EDIT Below, retina-agent-init is actually running the operator image instead of the init. My bad! The apigroups are, nonetheless, wrong.

Here's an excerpt from retina-agent-init container of the retina-agent-* pod (it never reaches the retina-agent container):

[EDIT] This is from the retina-operator image, by accident. The bug still applies.
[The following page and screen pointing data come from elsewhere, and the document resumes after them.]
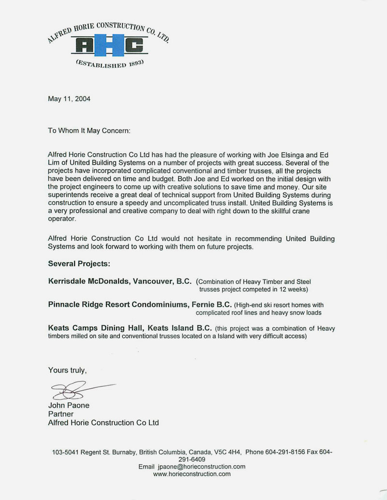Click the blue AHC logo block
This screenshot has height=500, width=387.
click(109, 46)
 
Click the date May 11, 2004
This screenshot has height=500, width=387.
click(69, 99)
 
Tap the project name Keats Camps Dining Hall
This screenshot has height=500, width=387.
click(97, 328)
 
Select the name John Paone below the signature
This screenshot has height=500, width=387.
click(69, 405)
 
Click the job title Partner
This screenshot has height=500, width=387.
click(60, 414)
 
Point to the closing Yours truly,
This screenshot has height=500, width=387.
click(68, 370)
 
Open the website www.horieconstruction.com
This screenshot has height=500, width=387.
click(192, 474)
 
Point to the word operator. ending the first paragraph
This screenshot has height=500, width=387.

E1118 23:39:21.428138       1 reflector.go:166] "Unhandled Error" err="pkg/mod/k8s.io/[email protected]/tools/cache/reflector.go:251: Failed to watch *v1alpha1.MetricsConfiguration: failed to list *v1alpha1.MetricsConfiguration: metricsconfigurations.retina.sh is forbidden: User \"system:serviceaccount:kube-system:retina-agent\" cannot list resource \"metricsconfigurations\" in API group \"retina.sh\" at the cluster scope" logger="UnhandledError"
W1118 23:39:22.001828       1 reflector.go:569] pkg/mod/k8s.io/[email protected]/tools/cache/reflector.go:251: failed to list *v1alpha1.Capture: captures.retina.sh is forbidden: User "system:serviceaccount:kube-system:retina-agent" cannot list resource "captures" in API group "retina.sh" at the cluster scope
E1118 23:39:22.001924       1 reflector.go:166] "Unhandled Error" err="pkg/mod/k8s.io/[email protected]/tools/cache/reflector.go:251: Failed to watch *v1alpha1.Capture: failed to list *v1alpha1.Capture: captures.retina.sh is forbidden: User \"system:serviceaccount:kube-system:retina-agent\" cannot list resource \"captures\" in API group \"retina.sh\" at the cluster scope" logger="UnhandledError"
W1118 23:39:24.764710       1 reflector.go:569] pkg/mod/k8s.io/[email protected]/tools/cache/reflector.go:251: failed to list *v1.Job: jobs.batch is forbidden: User "system:serviceaccount:kube-system:retina-agent" cannot list resource "jobs" in API group "batch" at the cluster scope
E1118 23:39:24.765201       1 reflector.go:166] "Unhandled Error" err="pkg/mod/k8s.io/[email protected]/tools/cache/reflector.go:251: Failed to watch *v1.Job: failed to list *v1.Job: jobs.batch is forbidden: User \"system:serviceaccount:kube-system:retina-agent\" cannot list resource \"jobs\" in API group \"batch\" at the cluster scope" logger="UnhandledError"
W1118 23:39:26.796528       1 reflector.go:569] pkg/mod/k8s.io/[email protected]/tools/cache/reflector.go:251: failed to list *v1alpha1.MetricsConfiguration: metricsconfigurations.retina.sh is forbidden: User "system:serviceaccount:kube-system:retina-agent" cannot list resource "metricsconfigurations" in API group "retina.sh" at the cluster scope
E1118 23:39:26.796687       1 reflector.go:166] "Unhandled Error" err="pkg/mod/k8s.io/[email protected]/tools/cache/reflector.go:251: Failed to watch *v1alpha1.MetricsConfiguration: failed to list *v1alpha1.MetricsConfiguration: metricsconfigurations.retina.sh is forbidden: User \"system:serviceaccount:kube-system:retina-agent\" cannot list resource \"metricsconfigurations\" in API group \"retina.sh\" at the cluster scope" logger="UnhandledError"
W1118 23:39:26.887540       1 reflector.go:569] pkg/mod/k8s.io/[email protected]/tools/cache/reflector.go:251: failed to list *v1alpha1.Capture: captures.retina.sh is forbidden: User "system:serviceaccount:kube-system:retina-agent" cannot list resource "captures" in API group "retina.sh" at the cluster scope
E1118 23:39:26.888200       1 reflector.go:166] "Unhandled Error" err="pkg/mod/k8s.io/[email protected]/tools/cache/reflector.go:251: Failed to watch *v1alpha1.Capture: failed to list *v1alpha1.Capture: captures.retina.sh is forbidden: User \"system:serviceaccount:kube-system:retina-agent\" cannot list resource \"captures\" in API group \"retina.sh\" at the cluster scope" logger="UnhandledError"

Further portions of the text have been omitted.